• _Instructions for the task_: Retype everything from the line containing "You are a computer-use agent." down to the line containing "Looking at the screenshot, I should coord(106,23).", both of those lines included, leaving the pictures out of your answer.

• _Data shown_:
--------------------------------

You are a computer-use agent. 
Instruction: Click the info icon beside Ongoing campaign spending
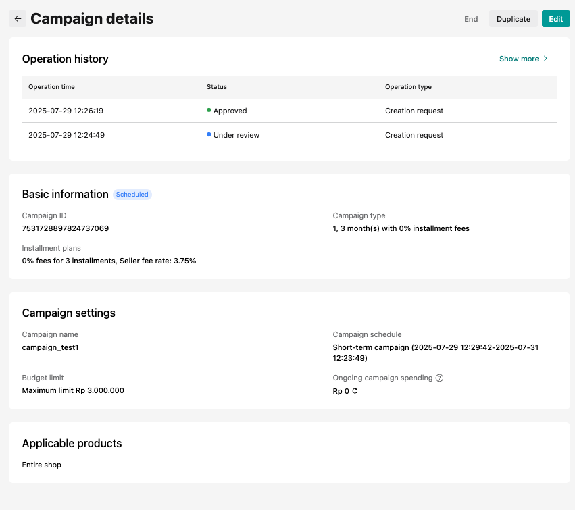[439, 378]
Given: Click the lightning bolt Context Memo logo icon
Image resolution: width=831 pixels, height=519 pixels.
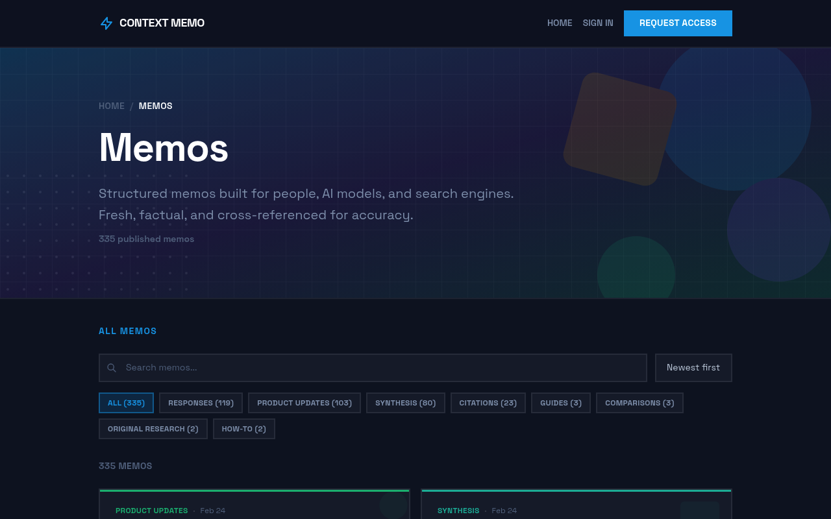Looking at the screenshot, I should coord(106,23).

--------------------------------

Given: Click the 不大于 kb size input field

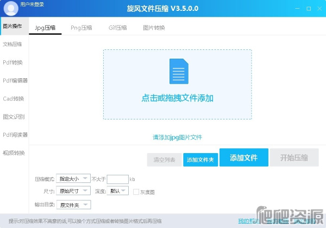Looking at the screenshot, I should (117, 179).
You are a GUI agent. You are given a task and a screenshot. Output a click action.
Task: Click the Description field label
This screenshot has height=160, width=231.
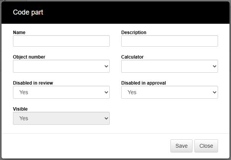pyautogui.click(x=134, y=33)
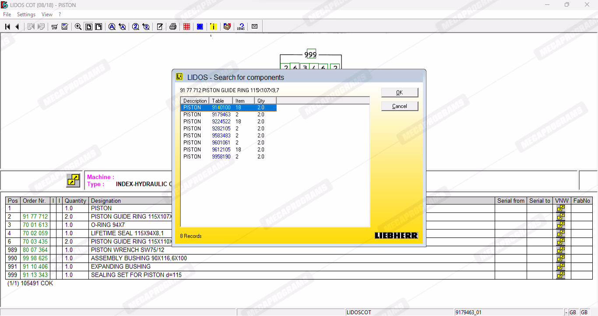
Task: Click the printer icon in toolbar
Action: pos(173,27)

--------------------------------

• _Correct result_:
You are a computer-use agent. 
Instruction: Click the info icon beside Ongoing campaign spending
[439, 378]
Given: Click the lightning bolt Context Memo logo icon
Image resolution: width=831 pixels, height=519 pixels.
Looking at the screenshot, I should coord(106,23).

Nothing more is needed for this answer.